Non, mais une passion, un amour, une adoration (le mot n’est pas trop fort) pour son petit Frantz.

L’enfant avait perdu sa mère dès le berceau, mais, bien sûr, l’âme de la pauvre morte était passée dans celle de son mari ; car la mère la plus tendre n’aurait pu avoir des soins plus touchants, plus délicats, plus maternels.

Frantz tout petit avait fait une chute et était resté boiteux. Cette infirmité, mal vue généralement des gens de campagne, qui apprécient mieux les qualités physiques que les qualités morales, le rendait encore plus cher à son père, qui travaillait sans relâche pour donner au pauvre déshérité toutes les joies, tous les plaisirs qui pouvaient compenser sa triste position.

Faible et chétif d’ailleurs, le petit garçon ne se mêlait pas aux jeux des camarades de son âge ; mais, assis des heures entières près de l’établi de son père, il le regardait, taillant, rognant, sabotant ; et le brave homme ne sentait ni lassitude, ni fatigue, tant que le doux regard de son fils était posé sur lui.

« Sois tranquille, petiot, disait-il souvent en passant sa main calleuse dans les boucles blondes de l’enfant, je travaillerai tant que tu n’auras pas besoin de travailler, toi ! »
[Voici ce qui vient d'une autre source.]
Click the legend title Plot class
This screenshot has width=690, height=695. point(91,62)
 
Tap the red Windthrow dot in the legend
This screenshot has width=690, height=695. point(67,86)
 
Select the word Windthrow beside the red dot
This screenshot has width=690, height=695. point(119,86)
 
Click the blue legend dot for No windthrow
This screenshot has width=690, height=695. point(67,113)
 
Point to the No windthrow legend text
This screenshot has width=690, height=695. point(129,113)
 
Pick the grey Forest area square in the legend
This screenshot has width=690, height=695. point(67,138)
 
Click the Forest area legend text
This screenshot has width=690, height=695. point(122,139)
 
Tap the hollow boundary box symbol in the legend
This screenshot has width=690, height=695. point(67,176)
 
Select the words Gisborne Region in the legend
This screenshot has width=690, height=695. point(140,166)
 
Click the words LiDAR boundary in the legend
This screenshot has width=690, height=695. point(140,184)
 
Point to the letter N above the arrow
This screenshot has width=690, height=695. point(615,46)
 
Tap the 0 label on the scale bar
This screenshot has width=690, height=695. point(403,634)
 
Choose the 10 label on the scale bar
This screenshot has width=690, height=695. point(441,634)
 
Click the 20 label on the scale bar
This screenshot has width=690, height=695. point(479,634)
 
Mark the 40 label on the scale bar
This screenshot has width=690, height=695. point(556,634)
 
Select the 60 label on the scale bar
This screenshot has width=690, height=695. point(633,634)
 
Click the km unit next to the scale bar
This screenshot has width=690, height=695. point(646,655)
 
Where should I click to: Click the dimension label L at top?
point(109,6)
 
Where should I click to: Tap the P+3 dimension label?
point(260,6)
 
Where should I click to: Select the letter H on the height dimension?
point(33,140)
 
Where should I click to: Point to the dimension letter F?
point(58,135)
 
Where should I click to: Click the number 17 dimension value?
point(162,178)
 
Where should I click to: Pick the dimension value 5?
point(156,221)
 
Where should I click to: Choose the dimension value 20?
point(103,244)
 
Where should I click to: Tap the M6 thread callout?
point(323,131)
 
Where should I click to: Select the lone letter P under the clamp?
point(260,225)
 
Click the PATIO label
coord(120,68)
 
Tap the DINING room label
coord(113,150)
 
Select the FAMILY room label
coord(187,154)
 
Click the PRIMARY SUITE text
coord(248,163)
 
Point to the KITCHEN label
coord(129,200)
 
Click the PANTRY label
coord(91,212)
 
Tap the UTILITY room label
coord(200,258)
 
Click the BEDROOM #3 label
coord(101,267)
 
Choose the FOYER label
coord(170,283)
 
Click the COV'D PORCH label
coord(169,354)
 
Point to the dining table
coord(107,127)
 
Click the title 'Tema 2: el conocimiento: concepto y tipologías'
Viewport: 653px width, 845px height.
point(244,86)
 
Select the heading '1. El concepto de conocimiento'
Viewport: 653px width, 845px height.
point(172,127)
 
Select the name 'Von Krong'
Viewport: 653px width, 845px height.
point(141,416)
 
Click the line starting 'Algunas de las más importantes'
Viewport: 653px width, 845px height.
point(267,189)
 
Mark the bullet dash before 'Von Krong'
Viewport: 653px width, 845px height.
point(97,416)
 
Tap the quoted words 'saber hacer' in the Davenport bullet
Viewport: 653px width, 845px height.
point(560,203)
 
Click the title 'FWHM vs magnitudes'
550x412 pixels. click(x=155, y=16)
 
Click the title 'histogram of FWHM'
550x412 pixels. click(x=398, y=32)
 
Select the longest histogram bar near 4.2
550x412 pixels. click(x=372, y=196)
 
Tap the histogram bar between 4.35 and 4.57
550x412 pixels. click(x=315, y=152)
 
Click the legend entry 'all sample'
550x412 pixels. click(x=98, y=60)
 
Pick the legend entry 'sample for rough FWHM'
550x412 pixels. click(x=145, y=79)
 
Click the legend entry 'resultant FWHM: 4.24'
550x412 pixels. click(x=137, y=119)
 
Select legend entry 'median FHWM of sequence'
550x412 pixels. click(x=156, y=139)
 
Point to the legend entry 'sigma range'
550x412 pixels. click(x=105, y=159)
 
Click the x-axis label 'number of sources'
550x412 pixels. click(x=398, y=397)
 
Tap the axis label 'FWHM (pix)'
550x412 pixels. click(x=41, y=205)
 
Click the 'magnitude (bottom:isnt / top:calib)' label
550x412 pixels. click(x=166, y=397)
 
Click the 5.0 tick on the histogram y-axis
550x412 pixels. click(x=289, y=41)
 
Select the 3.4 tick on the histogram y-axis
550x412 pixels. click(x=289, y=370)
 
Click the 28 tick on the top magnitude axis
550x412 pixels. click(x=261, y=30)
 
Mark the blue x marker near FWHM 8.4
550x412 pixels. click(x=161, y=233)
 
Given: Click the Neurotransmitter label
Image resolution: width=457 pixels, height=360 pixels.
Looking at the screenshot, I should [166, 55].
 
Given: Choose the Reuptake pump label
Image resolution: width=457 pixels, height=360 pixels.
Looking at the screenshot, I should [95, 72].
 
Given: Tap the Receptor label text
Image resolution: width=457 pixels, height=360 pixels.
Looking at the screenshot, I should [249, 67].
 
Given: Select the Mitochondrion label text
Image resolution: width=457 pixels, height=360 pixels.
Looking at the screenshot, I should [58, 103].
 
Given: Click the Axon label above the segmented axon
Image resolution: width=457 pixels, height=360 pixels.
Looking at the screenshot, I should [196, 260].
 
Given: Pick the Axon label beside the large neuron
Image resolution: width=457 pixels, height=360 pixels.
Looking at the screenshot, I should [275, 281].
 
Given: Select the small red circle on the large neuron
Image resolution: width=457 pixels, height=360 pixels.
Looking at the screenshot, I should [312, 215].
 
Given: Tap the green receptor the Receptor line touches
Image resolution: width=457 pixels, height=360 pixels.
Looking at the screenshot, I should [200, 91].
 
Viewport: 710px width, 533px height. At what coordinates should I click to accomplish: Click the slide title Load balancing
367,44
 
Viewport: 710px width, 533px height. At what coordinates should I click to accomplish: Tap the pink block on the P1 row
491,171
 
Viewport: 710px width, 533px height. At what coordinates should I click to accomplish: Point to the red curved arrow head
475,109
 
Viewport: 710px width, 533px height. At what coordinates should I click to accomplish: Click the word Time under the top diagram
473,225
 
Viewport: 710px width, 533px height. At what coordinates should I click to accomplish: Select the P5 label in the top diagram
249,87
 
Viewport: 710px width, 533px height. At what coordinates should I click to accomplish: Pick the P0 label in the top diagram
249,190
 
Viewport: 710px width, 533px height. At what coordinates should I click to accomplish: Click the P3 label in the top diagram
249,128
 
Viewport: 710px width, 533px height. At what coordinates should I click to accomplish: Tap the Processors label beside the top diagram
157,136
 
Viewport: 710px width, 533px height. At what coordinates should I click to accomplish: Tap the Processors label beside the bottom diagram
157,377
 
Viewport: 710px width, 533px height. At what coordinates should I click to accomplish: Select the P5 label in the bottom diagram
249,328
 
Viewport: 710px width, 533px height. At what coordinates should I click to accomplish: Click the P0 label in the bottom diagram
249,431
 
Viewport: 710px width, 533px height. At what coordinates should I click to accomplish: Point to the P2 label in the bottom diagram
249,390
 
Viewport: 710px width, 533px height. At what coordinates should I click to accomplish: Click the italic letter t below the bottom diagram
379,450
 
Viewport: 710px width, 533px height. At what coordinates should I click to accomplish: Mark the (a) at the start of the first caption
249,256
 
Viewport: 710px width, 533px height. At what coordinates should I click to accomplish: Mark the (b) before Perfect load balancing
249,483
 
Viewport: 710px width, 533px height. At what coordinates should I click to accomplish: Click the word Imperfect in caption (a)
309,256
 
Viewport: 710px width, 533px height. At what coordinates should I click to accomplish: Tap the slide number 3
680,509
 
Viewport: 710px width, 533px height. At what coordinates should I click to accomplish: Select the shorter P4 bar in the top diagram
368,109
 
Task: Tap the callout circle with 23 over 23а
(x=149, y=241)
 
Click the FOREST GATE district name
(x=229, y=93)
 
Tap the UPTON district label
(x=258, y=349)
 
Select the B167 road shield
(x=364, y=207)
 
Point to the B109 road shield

Pour arriver plus vite à son but, le sabotier ajouta une seconde corde à son arc.

Comme les pâtres des Alpes, il savait faire mille jolies choses avec son couteau. Il songea à utiliser ce talent et se mit à sculpter des statuettes de saints, de saintes, etc., qu’il essaya de vendre.

Mais le sculpteur eut moins de succès que le sabotier.

« Pourquoi perdre son temps à ces babioles quand on a un bon état ? » disaient les bonnes gens incapables d’apprécier le mérite réel de Verner.